After the break, we were treated to a rockin’ “Stairway to Heaven” by Mary J. Blige and her all-star band (featuring Steve Vai, Orianthi, Travis Barker, and Randy Jackson on bass). Big Mike could barely contain how much he was relishing the song. The guy was stomping his right foot with such abandon that the United States Geological Survey picked up on the vibrations. Near the performance’s conclusion, Simon was the first judge to rise and start applauding; Kara and Ellen quickly followed suit. During the break, a middle-aged woman in the audience got Jay’s attention. Apparently, she wanted to donate money right now, but Jay explained that she’d have to do so through the Idol Gives Back website. The woman seemed disappointed that Jay didn’t take her money. I also got a kick out of watching “high-school student” Aaron Kelly, who was swinging on a staircase railing, and who later started fooling around with one of the stage’s spotlights. It’s reassuring to see that he’s still a 16-year-old kid at heart.

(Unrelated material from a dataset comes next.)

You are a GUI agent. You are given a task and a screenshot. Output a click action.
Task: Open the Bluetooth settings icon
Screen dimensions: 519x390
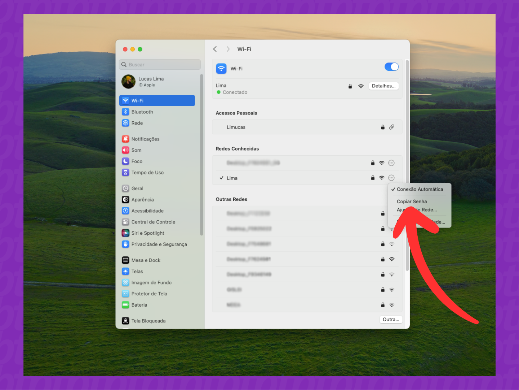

When Sir Elton John recommended that people wear condoms as a way to prevent AIDS, Tim couldn’t help but turn to Casey and repeat the words, “wear condoms.” And then, at last, it was time to find out who was heading home. Props to Teflon Tim for seemingly taking the bad news so incredibly well. The other six Idols hugged Tim and joined him center stage to watch his “farewell” montage. Tim laughed throughout the video package, and at one moment, Big Mike playfully slapped Tim’s rear end. Once the show ended, Tim ran to the judges to shake their hands and convey his gratitude. But Debbie needed the judges off the stage pronto. “Thank you, judges,” Debbie said. “You may go home to your little judge houses.”
The reason Debbie needed the stage cleared was that Carrie Underwood had flown to the Idoldome (via helicopter from Pasadena) to film a quick segment for an upcoming show. After a few tries, Carrie nailed her lines, which consisted of introducing the country band Sons of Sylvia to the stage. And, whew, that’s a wrap.
PopWatchers, did you guys contribute to Idol Gives Back? Which part of the telecast affected you the most? And are you guys disappointed or relieved to see Tim Urban heading home?